Synopsis: The author describes his first encounter with residential steel framing, showing how light-gauge components can replace wood. He covers cutting, assembly, and other parts of the job. A sidebar by a veteran steel framer offers advice for other first-timers.
Until two years ago, I’d spent my construction career building houses of wood. Then I got a tempting offer. My father-in-law, architect Berle Pilsk, wanted me to build his new house at Sea Ranch, California. The thought of spending a year living on the northern California coast and building a house in a redwood grove was enticing. The only hitch: The house was to be of steel.
Berle is convinced that steel-frame houses represent the next advance in residential construction. A steel frame doesn’t rot, insects won’t eat it, it won’t bum, it resists earthquakes well, the parts are of uniform dimension, and perhaps best of all at this writing the cost of steel components is substantially less than comparable wood components on the northern California coast.
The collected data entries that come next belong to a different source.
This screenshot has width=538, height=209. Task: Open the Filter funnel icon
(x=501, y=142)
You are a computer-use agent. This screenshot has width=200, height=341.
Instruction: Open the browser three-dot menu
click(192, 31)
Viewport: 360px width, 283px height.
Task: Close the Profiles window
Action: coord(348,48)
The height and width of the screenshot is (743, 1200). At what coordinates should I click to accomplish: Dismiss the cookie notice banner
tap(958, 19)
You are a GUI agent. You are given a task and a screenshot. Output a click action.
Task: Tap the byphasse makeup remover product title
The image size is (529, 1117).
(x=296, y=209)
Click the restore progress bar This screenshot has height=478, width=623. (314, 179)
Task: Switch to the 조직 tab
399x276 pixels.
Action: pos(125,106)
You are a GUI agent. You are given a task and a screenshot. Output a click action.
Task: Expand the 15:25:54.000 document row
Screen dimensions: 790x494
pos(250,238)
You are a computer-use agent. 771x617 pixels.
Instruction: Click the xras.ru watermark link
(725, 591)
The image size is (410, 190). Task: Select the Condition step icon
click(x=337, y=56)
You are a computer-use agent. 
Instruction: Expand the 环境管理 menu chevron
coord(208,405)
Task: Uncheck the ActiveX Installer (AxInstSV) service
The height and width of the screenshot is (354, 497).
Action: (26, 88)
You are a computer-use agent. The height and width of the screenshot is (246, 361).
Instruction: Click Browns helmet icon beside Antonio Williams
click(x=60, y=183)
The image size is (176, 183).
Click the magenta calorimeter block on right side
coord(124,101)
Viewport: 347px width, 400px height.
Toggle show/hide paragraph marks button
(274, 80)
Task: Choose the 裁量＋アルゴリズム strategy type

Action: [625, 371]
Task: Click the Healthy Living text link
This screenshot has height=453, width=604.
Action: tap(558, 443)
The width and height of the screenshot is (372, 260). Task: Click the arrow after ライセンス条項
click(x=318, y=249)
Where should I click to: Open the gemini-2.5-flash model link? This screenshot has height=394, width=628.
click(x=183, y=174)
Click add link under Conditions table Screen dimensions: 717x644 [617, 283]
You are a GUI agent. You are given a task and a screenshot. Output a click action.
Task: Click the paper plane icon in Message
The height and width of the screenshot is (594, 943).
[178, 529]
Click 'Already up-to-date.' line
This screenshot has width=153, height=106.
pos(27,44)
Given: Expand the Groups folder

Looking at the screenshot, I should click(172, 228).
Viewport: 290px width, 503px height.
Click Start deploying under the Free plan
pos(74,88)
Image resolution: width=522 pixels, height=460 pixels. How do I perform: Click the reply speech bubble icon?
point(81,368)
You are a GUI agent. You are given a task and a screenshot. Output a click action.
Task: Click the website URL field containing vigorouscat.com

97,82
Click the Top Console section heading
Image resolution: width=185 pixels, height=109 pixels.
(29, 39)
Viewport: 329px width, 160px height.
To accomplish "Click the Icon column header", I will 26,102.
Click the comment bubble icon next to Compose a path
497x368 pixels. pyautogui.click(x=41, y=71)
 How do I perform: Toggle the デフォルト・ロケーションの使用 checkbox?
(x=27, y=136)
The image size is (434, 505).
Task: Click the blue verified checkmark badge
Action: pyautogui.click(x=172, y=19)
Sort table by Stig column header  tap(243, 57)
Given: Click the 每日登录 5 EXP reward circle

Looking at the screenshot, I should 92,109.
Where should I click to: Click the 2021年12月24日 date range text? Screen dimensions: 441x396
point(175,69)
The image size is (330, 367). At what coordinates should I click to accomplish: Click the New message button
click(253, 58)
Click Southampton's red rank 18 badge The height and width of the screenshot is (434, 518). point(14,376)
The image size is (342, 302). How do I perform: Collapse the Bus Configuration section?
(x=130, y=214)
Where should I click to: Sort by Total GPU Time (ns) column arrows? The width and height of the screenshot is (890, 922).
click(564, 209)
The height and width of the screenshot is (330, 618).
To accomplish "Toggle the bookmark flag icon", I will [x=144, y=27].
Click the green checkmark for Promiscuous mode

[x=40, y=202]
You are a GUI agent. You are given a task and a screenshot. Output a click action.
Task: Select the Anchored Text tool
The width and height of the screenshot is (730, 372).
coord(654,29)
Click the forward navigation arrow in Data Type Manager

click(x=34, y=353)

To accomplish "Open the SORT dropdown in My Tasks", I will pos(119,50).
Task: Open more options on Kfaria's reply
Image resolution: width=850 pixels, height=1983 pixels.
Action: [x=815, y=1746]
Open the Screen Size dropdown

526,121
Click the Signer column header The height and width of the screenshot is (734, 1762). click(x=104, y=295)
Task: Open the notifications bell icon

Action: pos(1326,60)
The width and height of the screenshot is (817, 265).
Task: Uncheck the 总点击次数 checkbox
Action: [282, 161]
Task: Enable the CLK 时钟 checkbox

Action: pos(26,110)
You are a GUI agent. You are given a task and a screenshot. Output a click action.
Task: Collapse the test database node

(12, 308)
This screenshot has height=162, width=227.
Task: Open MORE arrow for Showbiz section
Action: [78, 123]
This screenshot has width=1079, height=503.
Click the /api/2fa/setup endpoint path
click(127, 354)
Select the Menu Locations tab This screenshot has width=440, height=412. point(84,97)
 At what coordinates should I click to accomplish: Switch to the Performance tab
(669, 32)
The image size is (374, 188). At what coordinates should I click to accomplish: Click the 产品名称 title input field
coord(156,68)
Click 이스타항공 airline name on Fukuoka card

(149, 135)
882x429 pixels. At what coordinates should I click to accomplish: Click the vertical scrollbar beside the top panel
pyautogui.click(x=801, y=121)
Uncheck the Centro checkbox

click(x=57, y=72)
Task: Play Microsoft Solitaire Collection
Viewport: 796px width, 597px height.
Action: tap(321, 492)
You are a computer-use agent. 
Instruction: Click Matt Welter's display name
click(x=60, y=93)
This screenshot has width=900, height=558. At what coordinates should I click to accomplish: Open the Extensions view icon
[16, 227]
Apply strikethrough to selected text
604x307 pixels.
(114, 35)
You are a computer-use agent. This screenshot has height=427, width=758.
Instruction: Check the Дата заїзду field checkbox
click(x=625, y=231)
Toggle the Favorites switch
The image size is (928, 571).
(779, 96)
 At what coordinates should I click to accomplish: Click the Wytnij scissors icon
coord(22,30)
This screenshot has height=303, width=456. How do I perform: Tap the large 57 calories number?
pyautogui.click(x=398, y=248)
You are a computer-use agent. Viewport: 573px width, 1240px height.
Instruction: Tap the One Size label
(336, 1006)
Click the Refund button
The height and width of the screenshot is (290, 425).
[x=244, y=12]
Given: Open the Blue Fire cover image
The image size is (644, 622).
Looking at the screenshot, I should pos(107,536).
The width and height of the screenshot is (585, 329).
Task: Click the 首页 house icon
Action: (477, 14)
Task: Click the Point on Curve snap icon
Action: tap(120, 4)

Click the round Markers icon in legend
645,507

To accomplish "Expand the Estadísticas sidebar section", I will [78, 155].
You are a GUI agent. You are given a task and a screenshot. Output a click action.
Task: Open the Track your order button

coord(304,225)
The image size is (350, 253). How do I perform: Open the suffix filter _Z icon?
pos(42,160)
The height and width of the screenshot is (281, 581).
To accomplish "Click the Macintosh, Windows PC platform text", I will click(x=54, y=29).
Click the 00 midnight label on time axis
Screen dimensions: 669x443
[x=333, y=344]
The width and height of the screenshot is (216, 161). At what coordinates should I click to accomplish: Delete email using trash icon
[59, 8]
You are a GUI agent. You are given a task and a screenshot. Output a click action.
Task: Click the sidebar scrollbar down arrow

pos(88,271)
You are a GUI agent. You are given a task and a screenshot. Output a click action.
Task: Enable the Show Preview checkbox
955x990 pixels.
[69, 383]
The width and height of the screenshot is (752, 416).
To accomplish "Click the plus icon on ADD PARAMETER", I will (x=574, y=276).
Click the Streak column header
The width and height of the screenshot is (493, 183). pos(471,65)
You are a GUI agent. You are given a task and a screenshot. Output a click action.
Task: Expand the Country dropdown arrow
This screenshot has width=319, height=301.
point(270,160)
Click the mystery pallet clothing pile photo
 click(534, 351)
But I was skeptical. I like working with wood. It smells good, and it’s easy to cut, shape and fasten. So before I took on the job, I spent a lot of time with Berle, going over the hypothetical construction of the house. I found a couple of steel houses that were under construction and studied them. I learned that a steel-frame house is essentially the same as a stick-frame house—the parts are just made of different materials. But there are some significant differences that you should be aware of if you’re familiar with wood construction and if you’re contemplating your first steel framing project.
A 2×6 is really 6 in. wide
Steel-framing members consist of two basic components that are C-shaped in section, with a couple of important differences. Studs, joists and rafters are made with members that have flanges folded inward about 1/4-in. at their open comers. These folds, while almost insignificant dimensionally, add stiffness to the members and make it easy for a stud to stand vertically. Studs come with prepunched holes in their webs for electrical conduits. Joists and rafters can have solid webs or be prepunched.
The other basic components are tracks. They have solid webs and lack the folded corners on the legs. Tracks work both as sill plates and top plates, and as part of posts or headers when combined with studs. Tracks also can be used for blocking and backing.
Like wood components, studs, joists, rafters and tracks come in various dimensions that differ in regular increments. But unlike wood, the dimensions are a net figure. In other words, 6 in. means 6 in. Studs are measured from their outside dimensions, and tracks are measured from the inside of their legs. So a 6-in. stud fits snugly into the track. Self-tapping screws driven through the legs of the track and the legs of the stud hold the assembly together.